MS-DOS won mostly for the same reason the 8086 CPU won in spite of its limitations. Free markets rarely choose the best technical solution. They almost always choose the cheap, good-enough solution. IBM sold MS-DOS with the IBM PC for $40, versus $240 for CP/M-86. The IBM PC itself wasn’t cheap at all, but the IBM brand name helped it sell, and the cheapest operating system for it was likely to win. Once cheap IBM PC clones appeared, such as the Korean-made Leading Edge Model D, and the Tandy 1000 sold at ubiquitous Radio Shack stores, MS-DOS was unstoppable. Their counterparts in Europe were the Amstrad line of PCs. DOS was cheap. It ran on cheap hardware. You could buy it anywhere. And it had abundant software.

Since DOS was itself a clone of CP/M, it didn’t take much to turn CP/M into a clone of MS-DOS. Microsoft engaged in some questionable behavior to keep Digital Research’s competing DOS at bay, signing exclusivity agreements with larger computer makers and announcing new features and functionality years before it had any intention of delivering. After Microsoft reached the top of the mountain, it changed the rules to ensure nobody else could take the same path to success.

But to Microsoft’s credit, it recognized opportunities and seized on them. Rather than sell DOS to IBM, it licensed it, allowing it to license MS-DOS to other companies even while IBM sold its functionally identical PC DOS. As improved versions of Intel’s 8086 CPUs came out, Microsoft extended DOS to take at least some advantage of the new capability. DOS should have been completely outmoded by 1985. Certainly by 1995, Microsoft kept DOS well-hidden, but DOS remained the heart of Microsoft’s consumer operating systems until August 2001 when Windows XP appeared.

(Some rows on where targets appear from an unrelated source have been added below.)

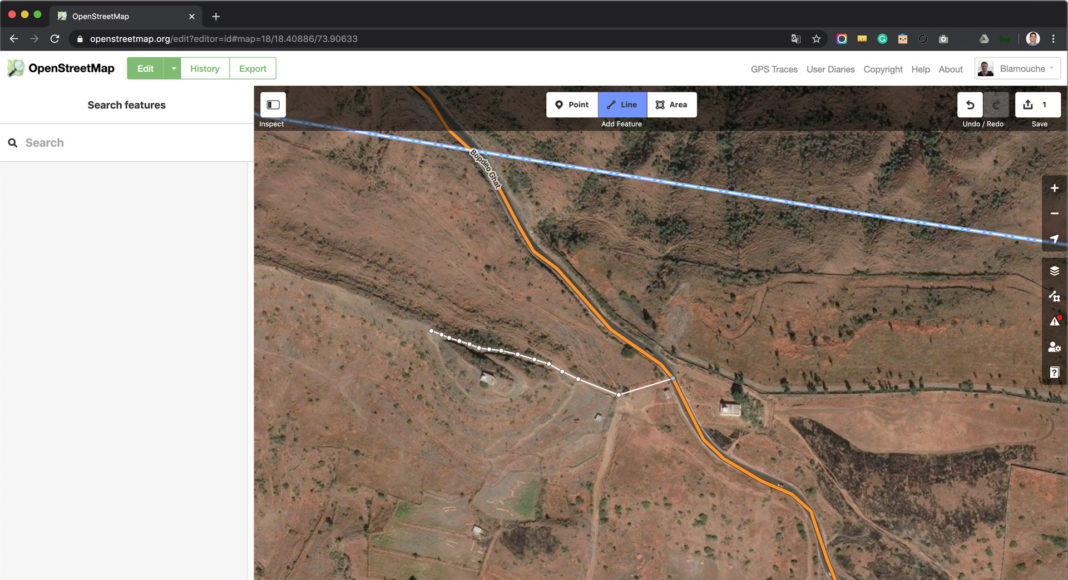
Task: Open the Issues warning panel
Action: [x=1054, y=321]
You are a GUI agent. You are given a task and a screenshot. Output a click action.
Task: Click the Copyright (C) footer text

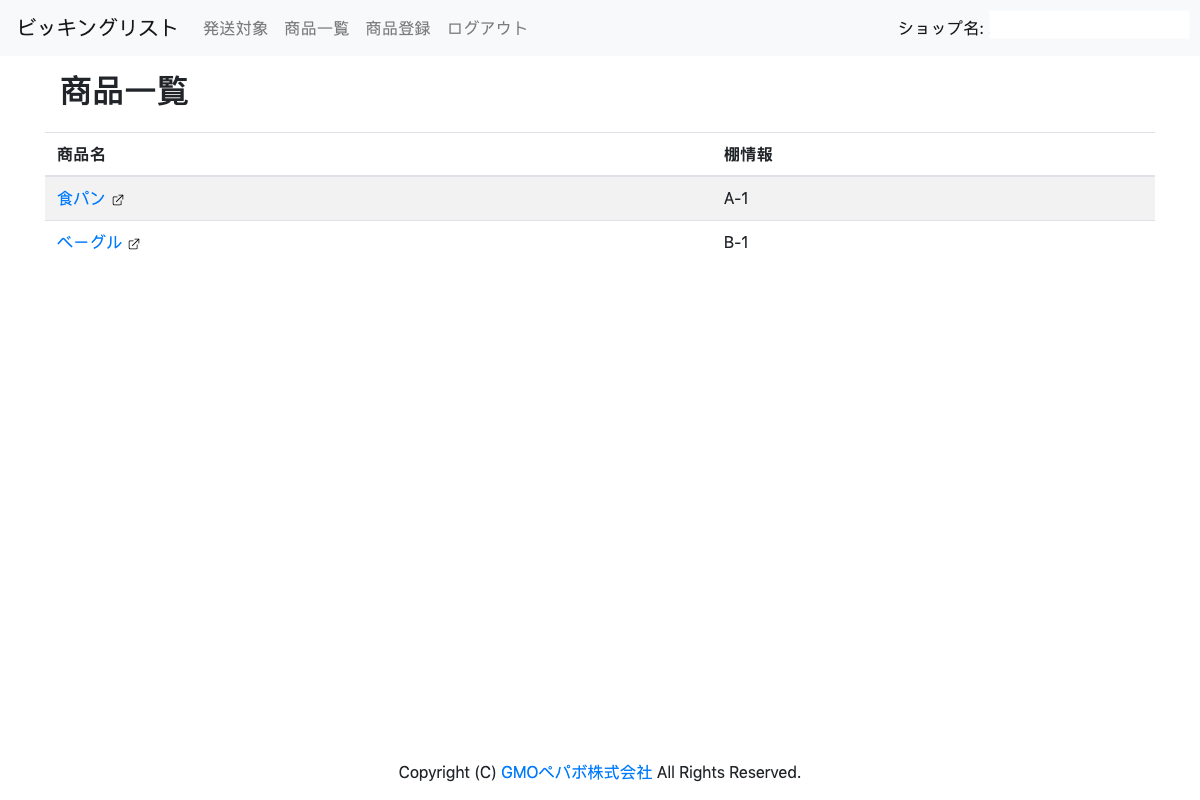point(447,772)
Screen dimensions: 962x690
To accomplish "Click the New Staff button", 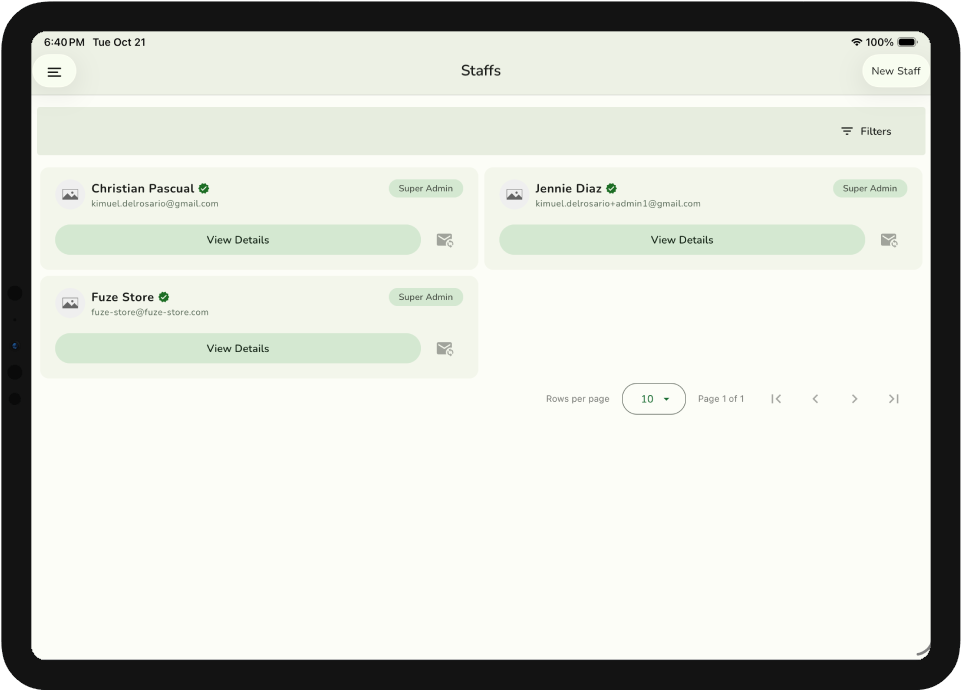I will click(895, 71).
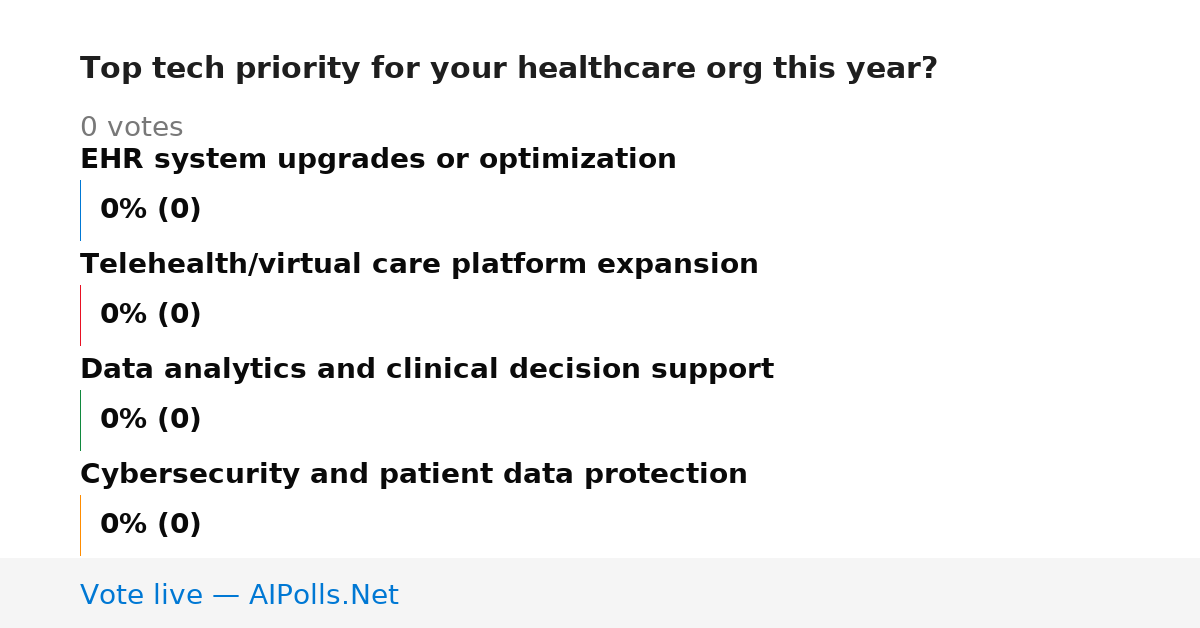Click the poll title about healthcare tech priority

click(x=509, y=69)
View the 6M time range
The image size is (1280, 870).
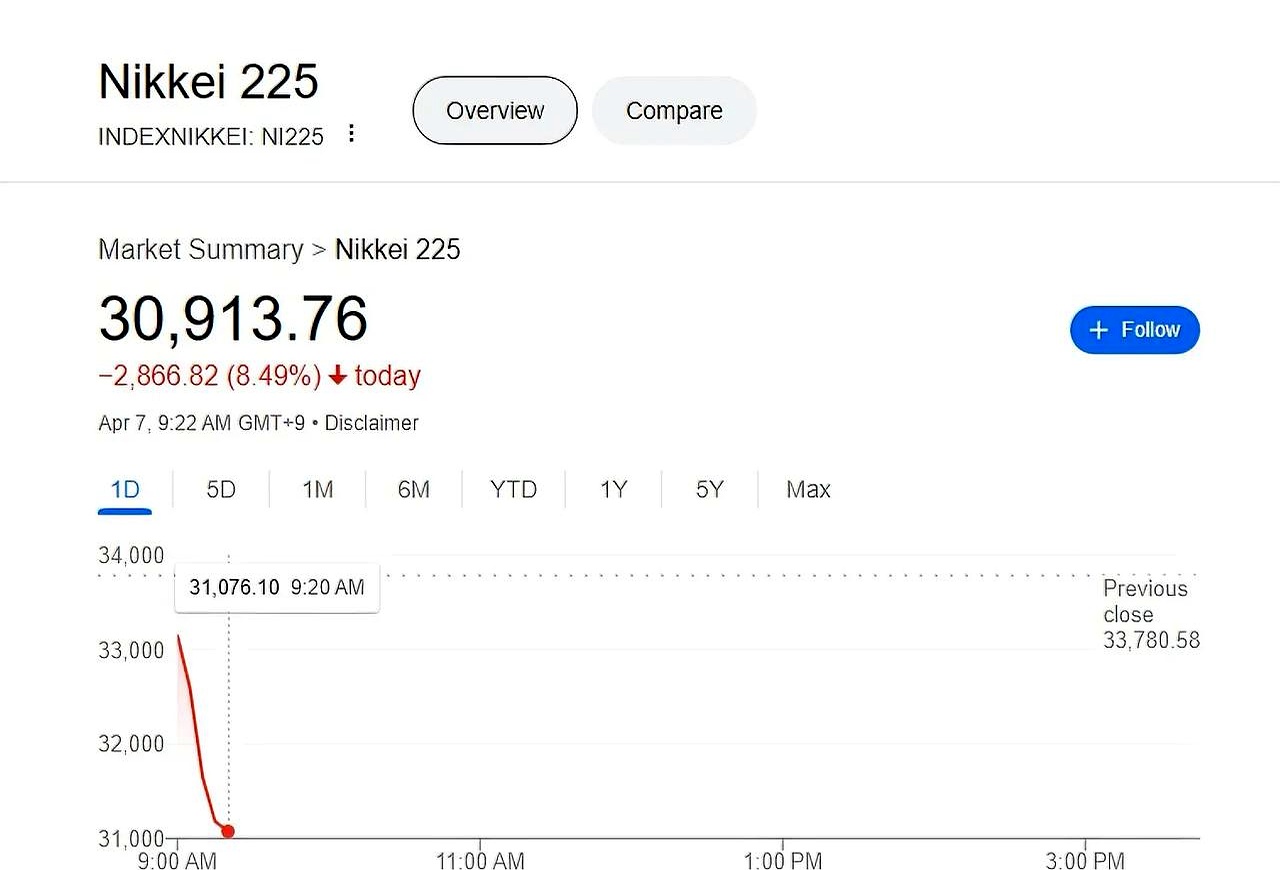[x=413, y=489]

Neither IBM nor Microsoft expected MS-DOS to survive on the market much past 1987. I guess you can say they both miscalculated the advantages and disadvantages of MS-DOS, since it dominated the market in one form or another for 20 years. That’s a pretty good run. Windows NT outlasted it, but Windows NT ramped up far more slowly. It also had far fewer disadvantages, which was why it proved more enduring.

But for a while, DOS was arguably the best fit, and that’s why people still have fond memories of it today.